**PAGE EXTRACT:**
----

First download the checkpoint from huggingface
Model | Link | Size |
---|---|---|
Egoinstructor_captioner_4shot | 🤗 HF link | 4.19G |
Egoinstructor_captioner_2shot | 🤗 HF link | 4.19G |
Then, prepare your in-context and test samples (videos and narrations), and save the video path and narrations into a json file, please refer to the format in ./assets/testdata.json, and run:
python test_video.py \
--testdata ./assets/testdata.json \
--pretrained_name_or_path="luodian/OTTER-MPT1B-RPJama-Init" \
--pretrained_checkpoint=egoinstructor_captioner_4shot.pt \
--max_shot=4 \
Please refer to docs/data.md.
First, modify the path to your data, metadata in ./scripts/train_slurm.sh.
DATAPATH_EGO=/path/to/your/egovideos/
DATAPATH_EXO=/path/to/your/exovideos/
METAPATH=/path/to/your/metadata.json
TRAIN_CONFIG_PATH=/path/to/your/train_config.json
Then run training with the script
./scripts/train_slurm.sh
or run the following command to train a 4-shot captioning model on 8 GPUs with total batch size 32.

----

**PROVIDED MATERIAL:**

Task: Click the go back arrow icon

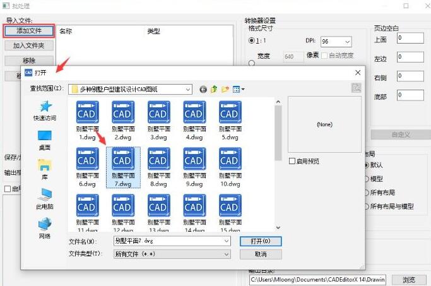Action: [203, 90]
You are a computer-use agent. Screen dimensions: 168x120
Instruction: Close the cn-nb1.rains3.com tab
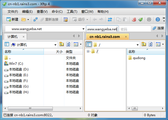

----

**WORK TO COMPLETE:**
a) In the Egoinstructor instructions, copy the part that opens with the words containing "First, modify the" and closes with "batch size 32.".
b) Which variables do the Egoinstructor instructions say to set in ./scripts/train_slurm.sh?
c) Answer these about the Egoinstructor instructions:
(i) What size is each captioner checkpoint in the table?
(ii) Which file shows the format for the json of in-context and test samples?
(iii) On how many GPUs does the mentioned command train the 4-shot captioning model?
Answer from the Egoinstructor instructions alone.

**OUTPUTS IN ORDER:**
a)
First, modify the path to your data, metadata in ./scripts/train_slurm.sh.
DATAPATH_EGO=/path/to/your/egovideos/
DATAPATH_EXO=/path/to/your/exovideos/
METAPATH=/path/to/your/metadata.json
TRAIN_CONFIG_PATH=/path/to/your/train_config.json
Then run training with the script
./scripts/train_slurm.sh
or run the following command to train a 4-shot captioning model on 8 GPUs with total batch size 32.

b) DATAPATH_EGO, DATAPATH_EXO, METAPATH, TRAIN_CONFIG_PATH

c)
(i) 4.19G
(ii) ./assets/testdata.json
(iii) 8